→ EXERCISE DIRECTIONS: Copy nothing but the lines from the one containing "Screen dimensions: 762x469" through the last line of the entries below, exactly as written and without pictures.

[Pixel coordinate grounding data]
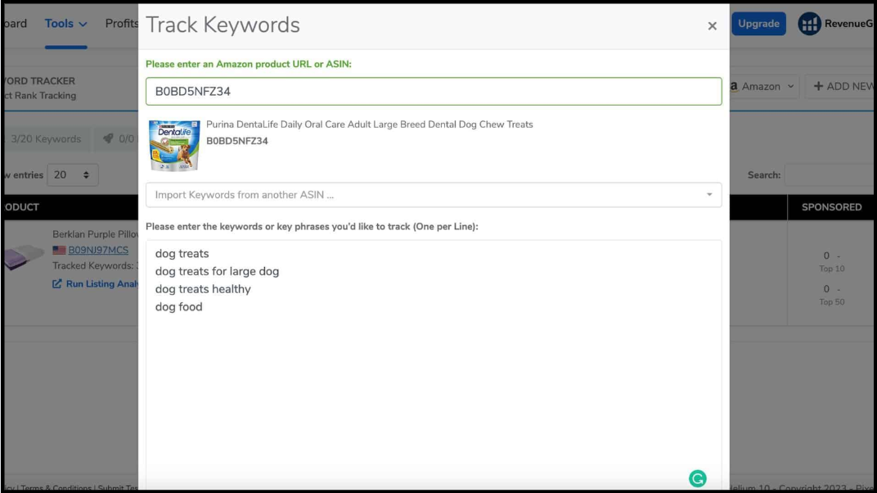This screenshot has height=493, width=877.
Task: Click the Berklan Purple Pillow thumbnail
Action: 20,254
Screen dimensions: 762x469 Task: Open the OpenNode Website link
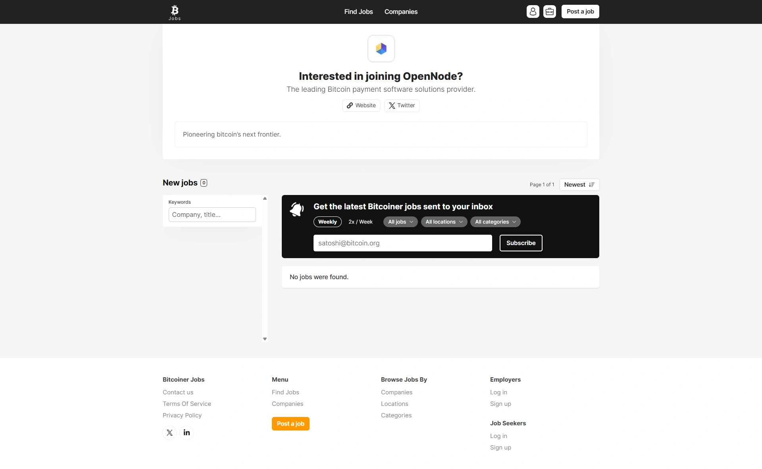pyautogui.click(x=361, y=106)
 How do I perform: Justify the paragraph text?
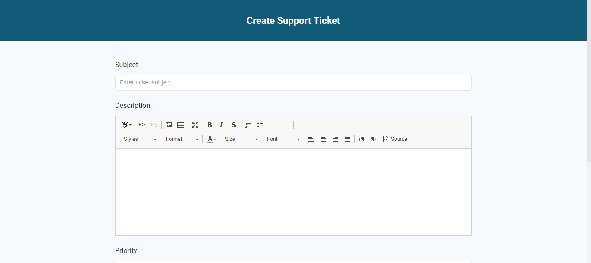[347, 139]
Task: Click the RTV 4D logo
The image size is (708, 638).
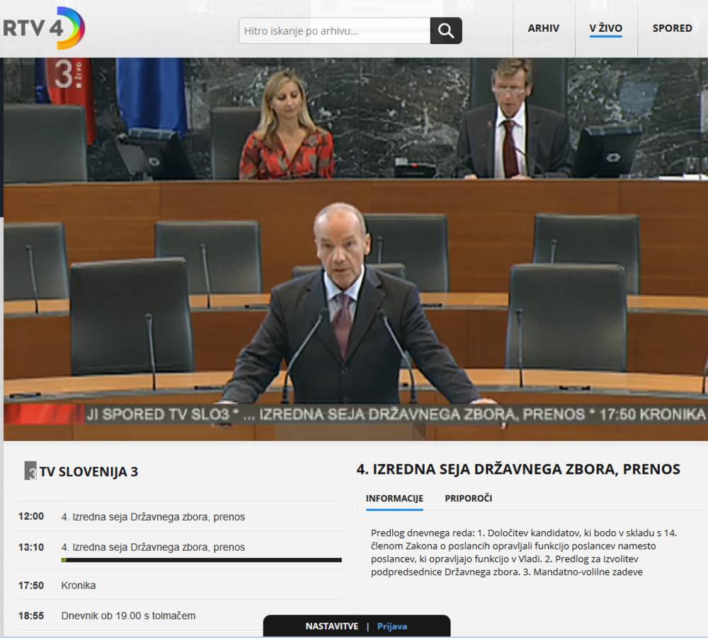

→ RESULT:
Screen dimensions: 762x469 Task: Open the OpenNode Website link
pyautogui.click(x=361, y=106)
 How do I perform: Justify the paragraph text?
[347, 139]
Task: Click the RTV 4D logo
The image size is (708, 638).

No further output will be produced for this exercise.